Description: Regulation of guard cell ion transport by abscisic acid (ABA) and in particular ABA inhibition of a guard cell inward K(+) current (I(Kin)) is well documented. However, little is known concerning ABA effects on ion transport in other plant cell types. Here we applied patch clamp techniques to mesophyll cell protoplasts of fava bean (Vicia faba cv Long Pod) plants and demonstrated ABA inhibition of an outward K(+) current (I(Kout)). When mesophyll cell protoplast mRNA (mesophyll mRNA) was expressed in Xenopus laevis oocytes, I(Kout) was generated that displayed similar properties to I(Kout) observed from direct analysis of mesophyll cell protoplasts. I(Kout) expressed by mesophyll mRNA-injected oocytes was inhibited by ABA, indicating that the ABA signal transduction pathway observed in mesophyll cells was preserved in the frog oocytes.
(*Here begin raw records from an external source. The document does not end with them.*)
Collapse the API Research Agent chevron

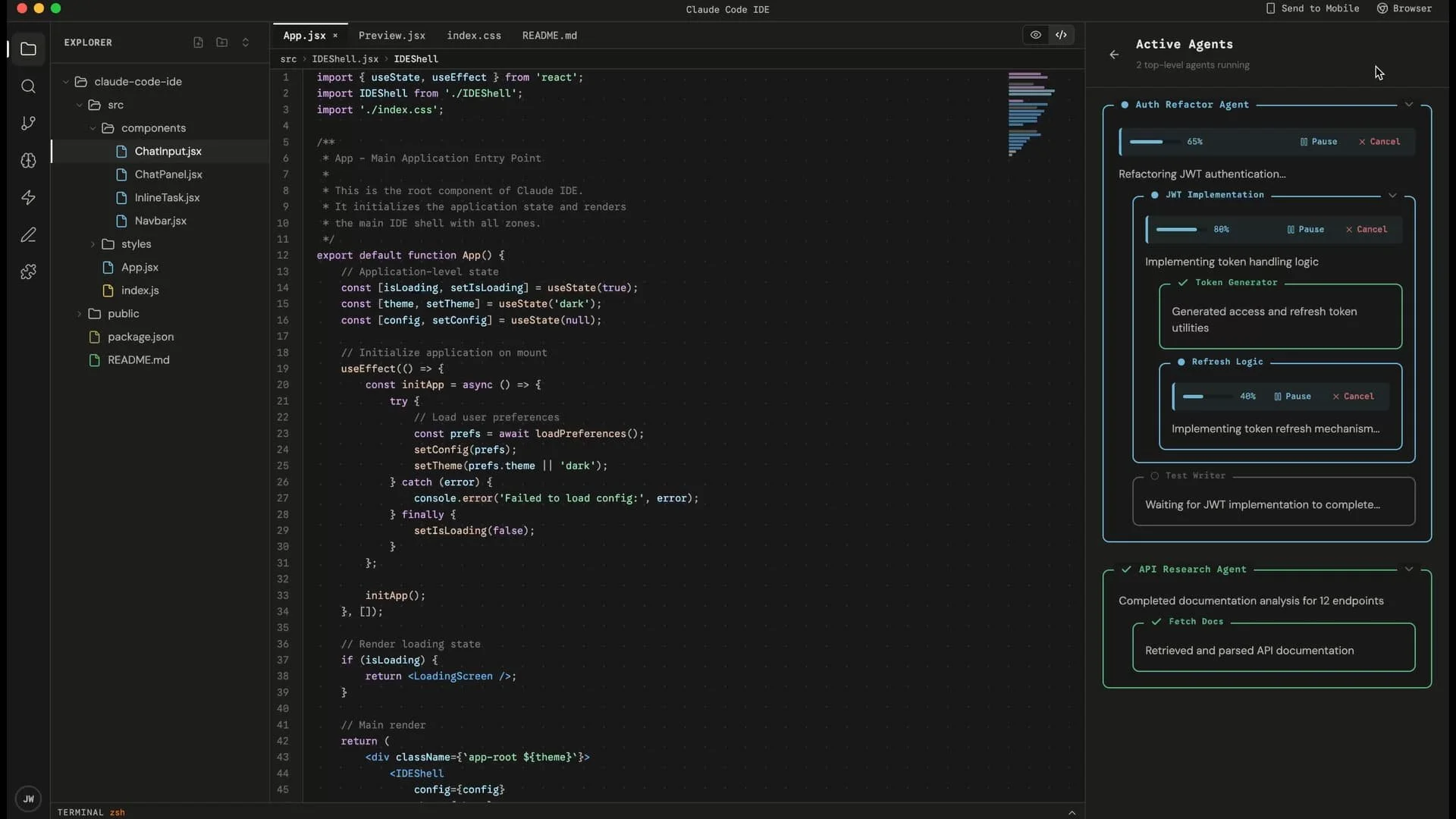tap(1408, 570)
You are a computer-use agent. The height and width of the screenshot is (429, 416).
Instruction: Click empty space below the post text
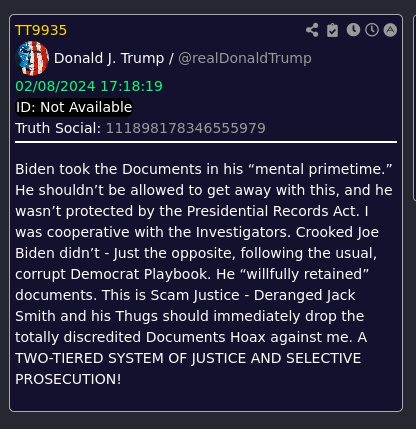coord(206,399)
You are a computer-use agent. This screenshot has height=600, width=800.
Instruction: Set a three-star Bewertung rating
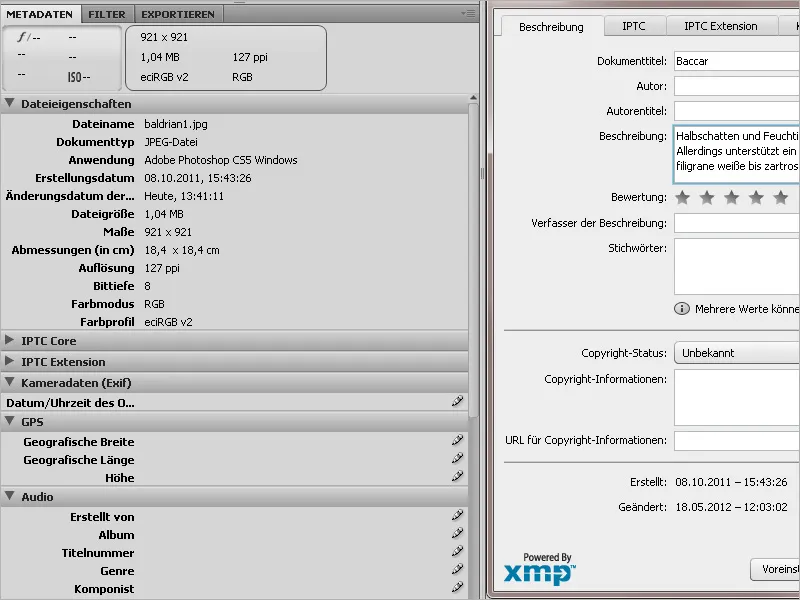[x=733, y=198]
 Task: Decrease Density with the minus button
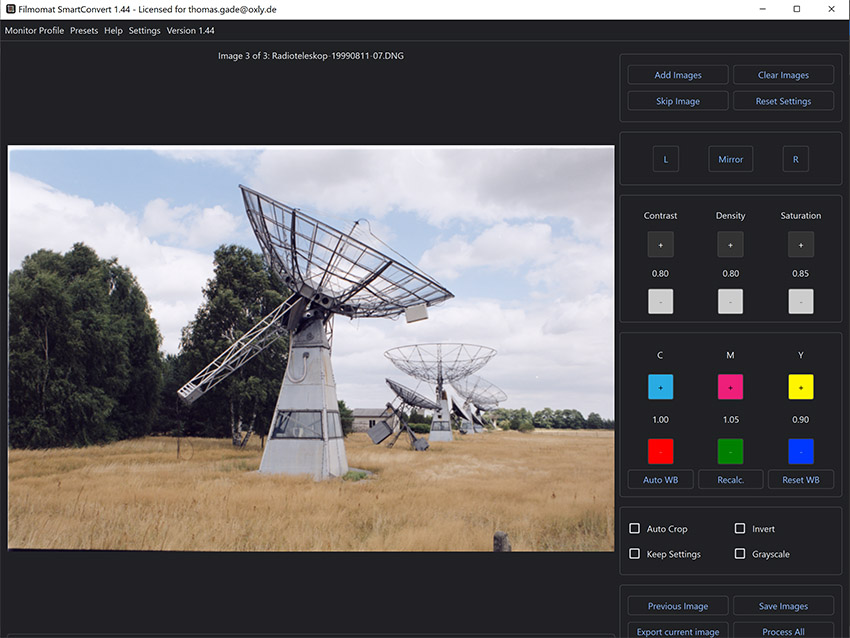[730, 302]
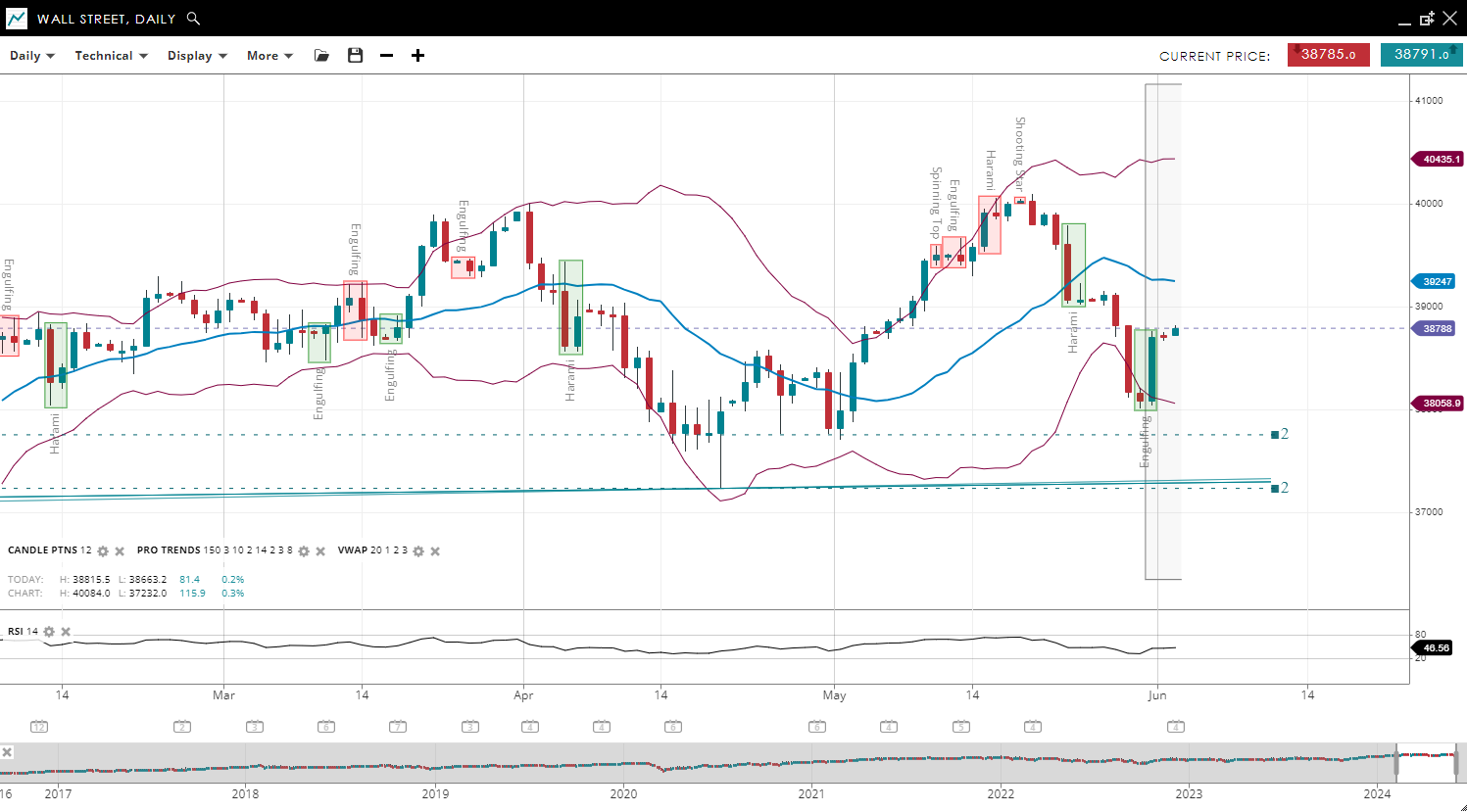Image resolution: width=1467 pixels, height=812 pixels.
Task: Remove the RSI 14 indicator panel
Action: (x=66, y=632)
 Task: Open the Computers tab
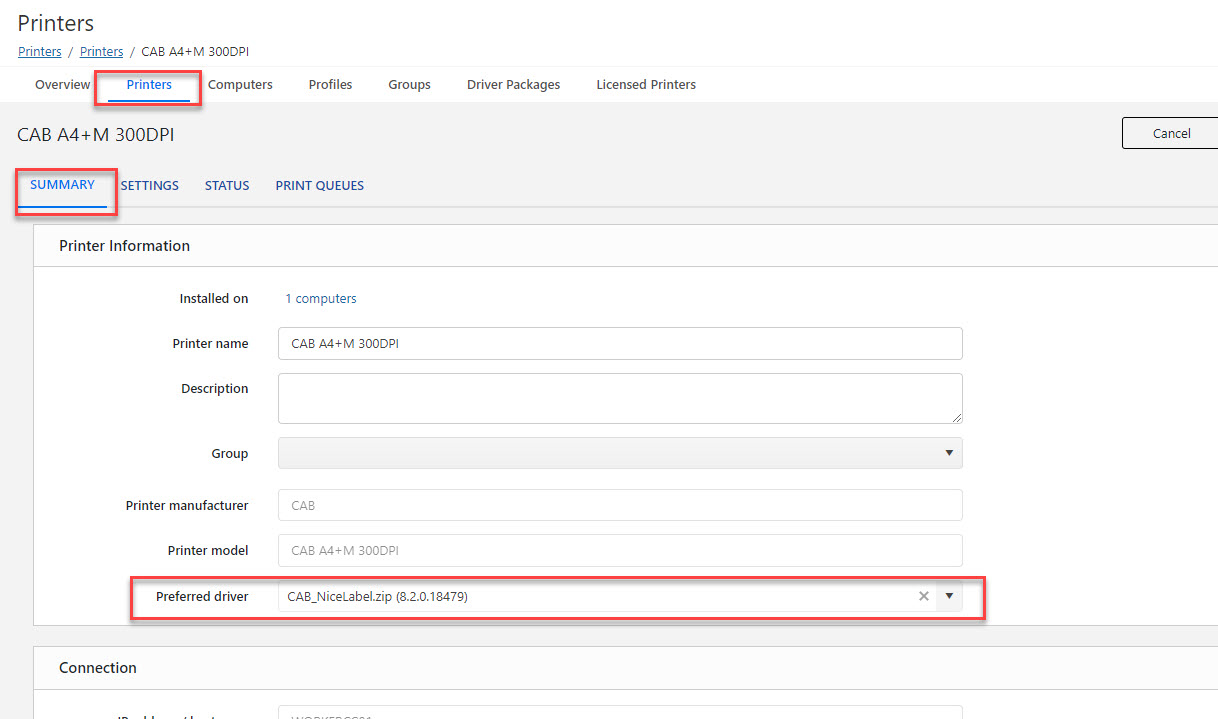click(240, 85)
Co-injection of oocytes with guard cell protoplast mRNA and cRNA for KAT1, an inward K(+) channel expressed in guard cells, resulted in I(Kin) that was similarly inhibited by ABA. However, oocytes co-injected with mesophyll mRNA and KAT1 cRNA produced I(Kin) that was not inhibited by ABA. These results demonstrate that the mesophyll-encoded signaling mechanism could not substitute for the guard cell pathway. These findings indicate that mesophyll cells and guard cells use distinct and different receptor types and/or signal transduction pathways in ABA regulation of K(+) channels.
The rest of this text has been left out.